The task: Every line from the one holding "The width and" through the one holding "Task: Select the Detections output stream" in the data below must be returned exactly, both ends included, with pictures left out and nothing else added.
╔══
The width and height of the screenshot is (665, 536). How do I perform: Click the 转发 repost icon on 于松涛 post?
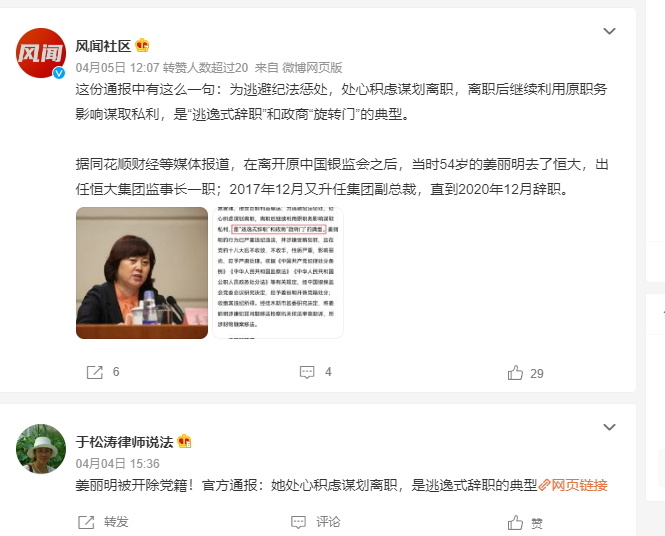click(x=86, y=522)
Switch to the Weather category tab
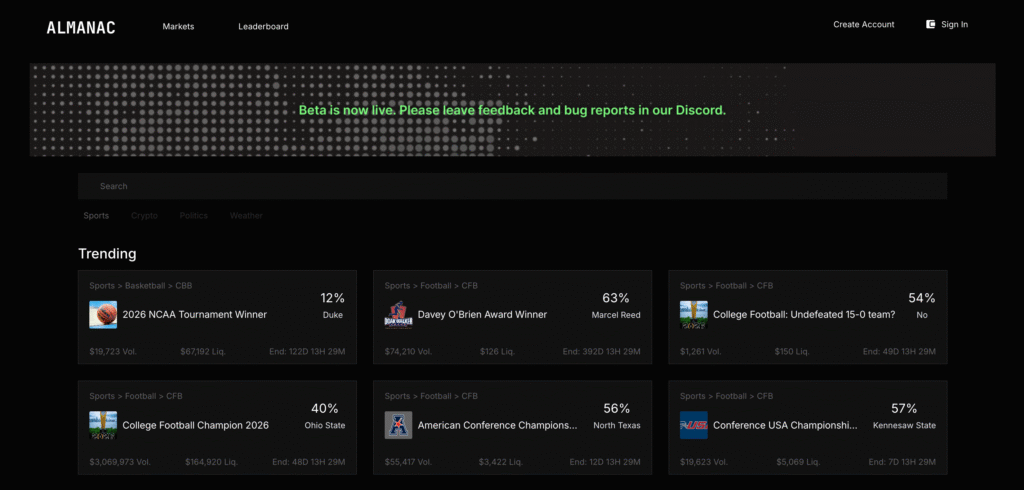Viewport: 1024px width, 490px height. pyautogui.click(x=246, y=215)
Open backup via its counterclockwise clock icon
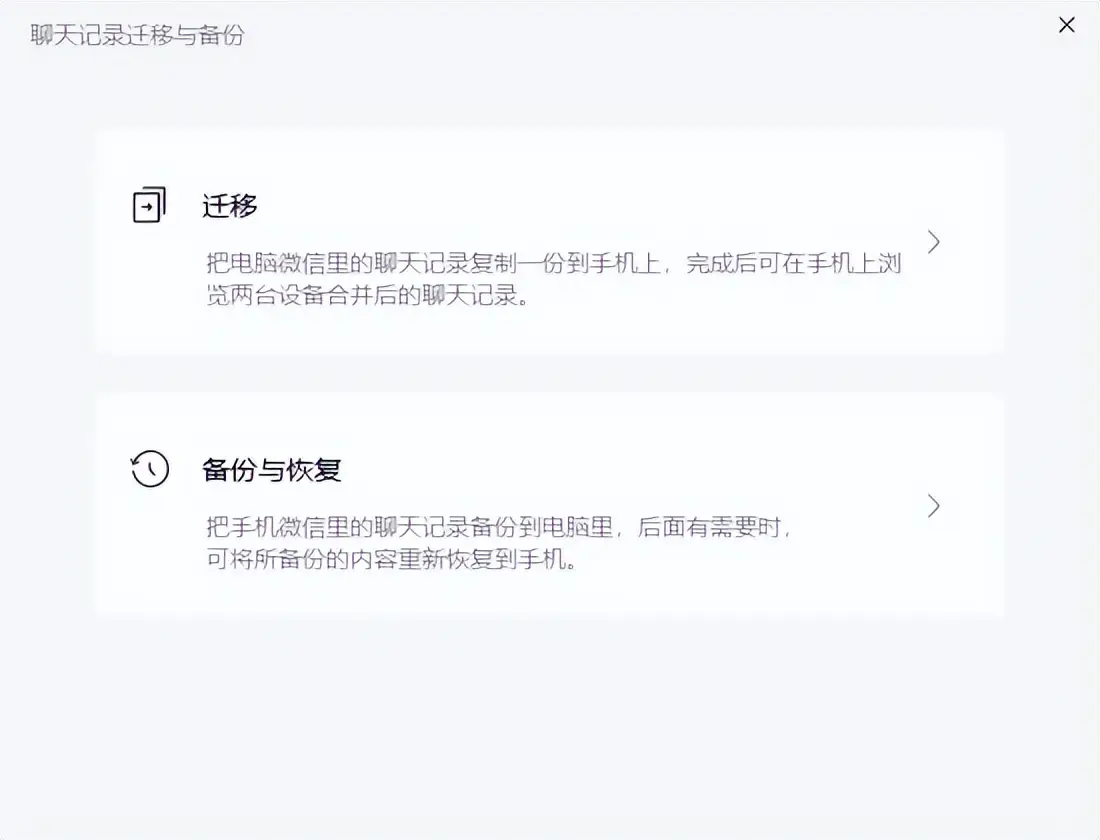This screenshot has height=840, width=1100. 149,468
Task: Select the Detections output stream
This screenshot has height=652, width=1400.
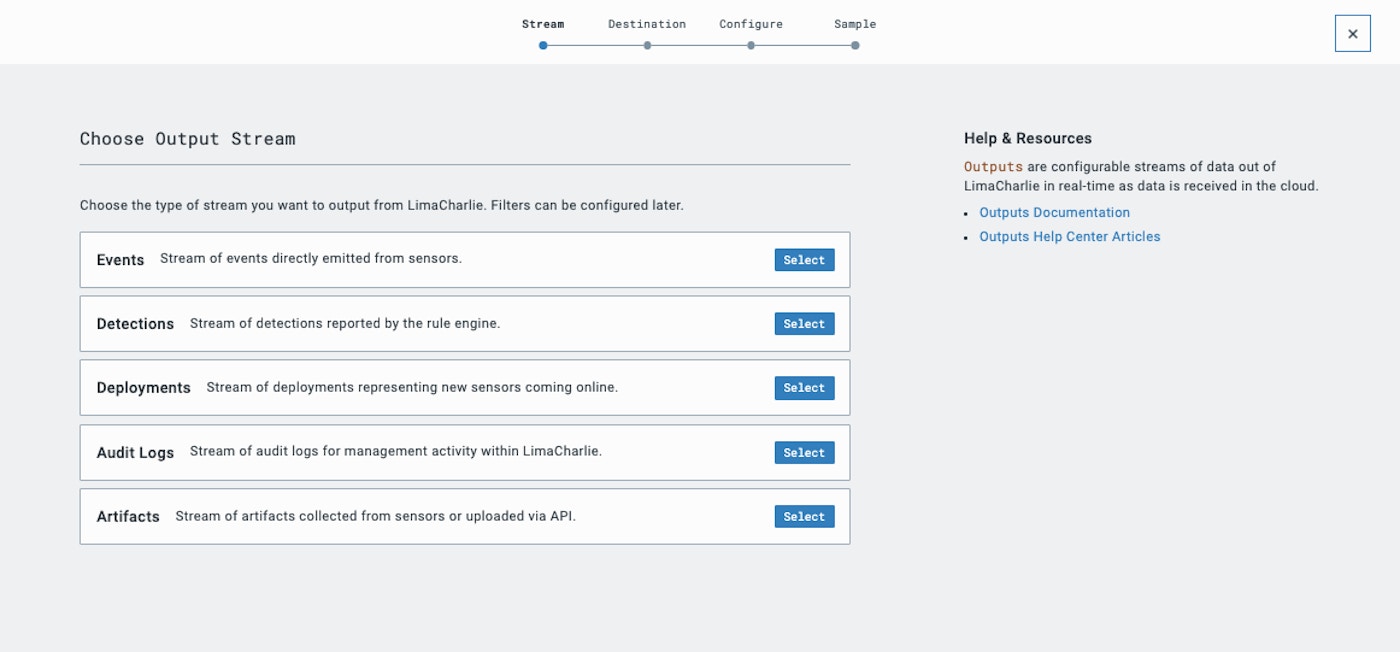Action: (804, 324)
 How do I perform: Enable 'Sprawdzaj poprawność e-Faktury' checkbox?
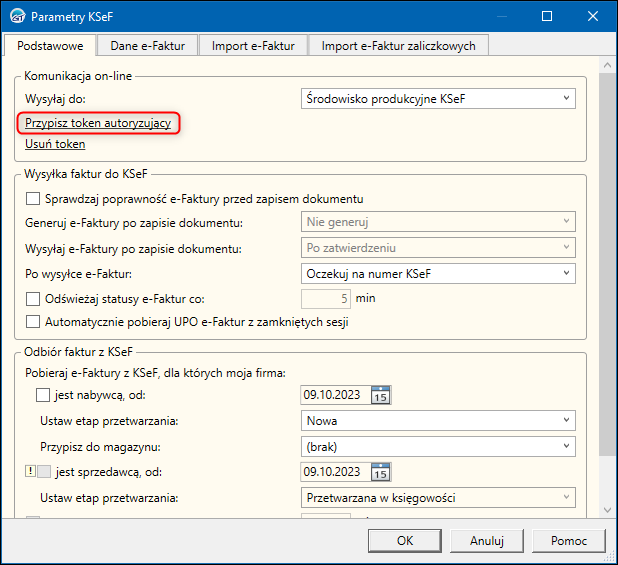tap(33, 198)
╚══
╔══
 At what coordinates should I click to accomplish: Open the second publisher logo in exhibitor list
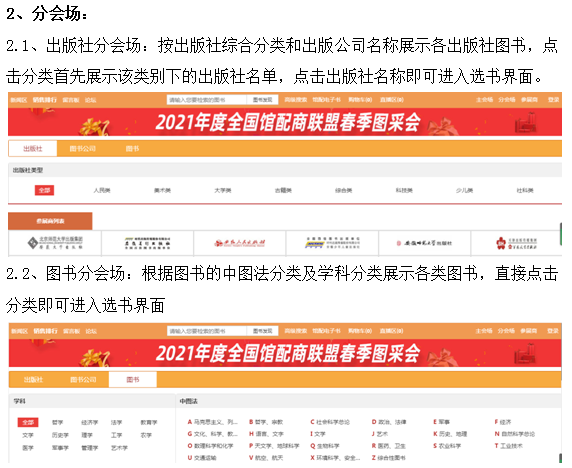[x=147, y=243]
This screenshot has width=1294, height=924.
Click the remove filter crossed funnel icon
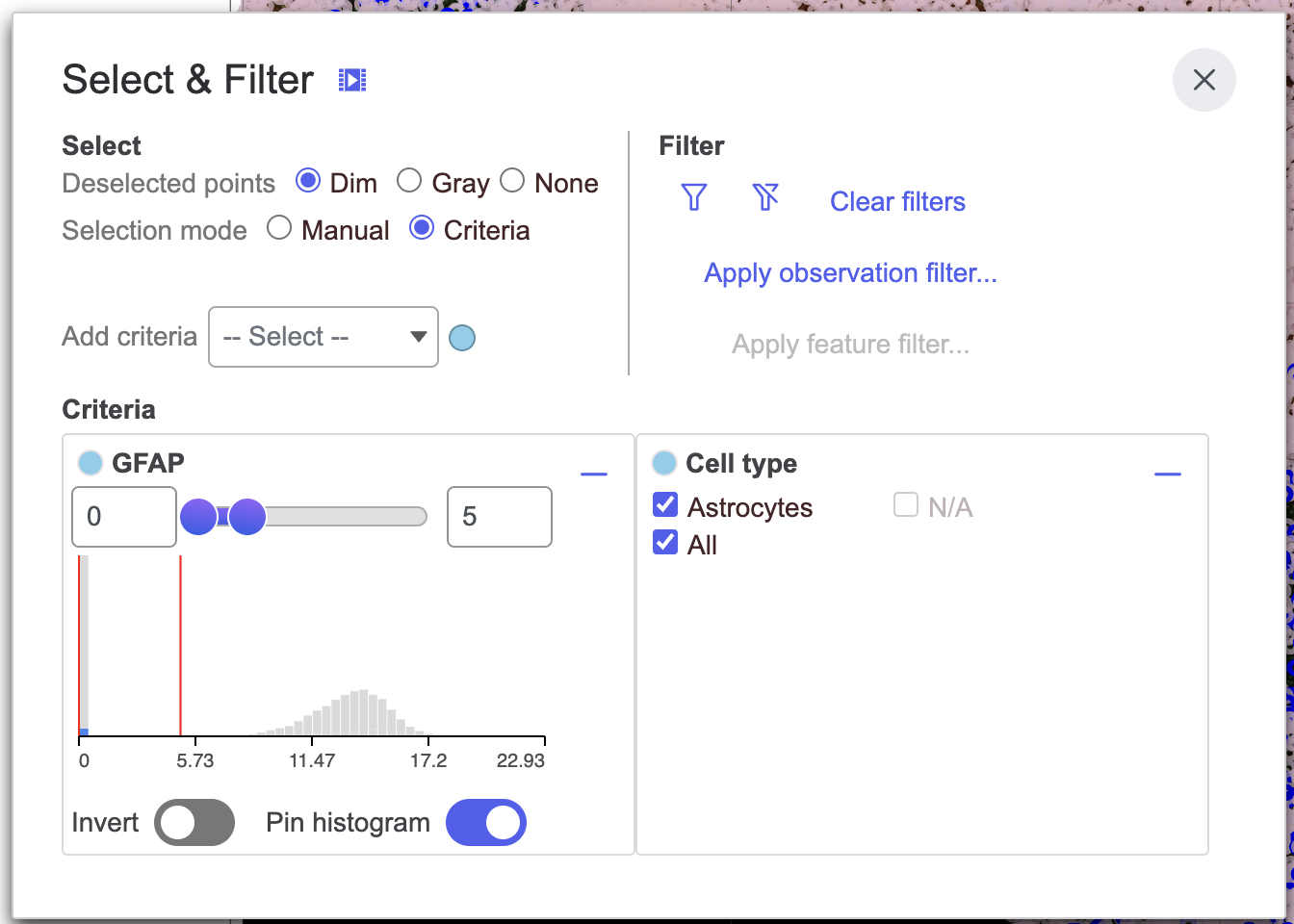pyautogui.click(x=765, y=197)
╚══
Answer space:
The width and height of the screenshot is (665, 536). How do I perform: Click the 转发 repost icon on 于松涛 post?
click(x=86, y=522)
Switch to the Weather category tab
Viewport: 1024px width, 490px height. pyautogui.click(x=246, y=215)
Open backup via its counterclockwise clock icon
This screenshot has height=840, width=1100. 149,468
Task: Select the Detections output stream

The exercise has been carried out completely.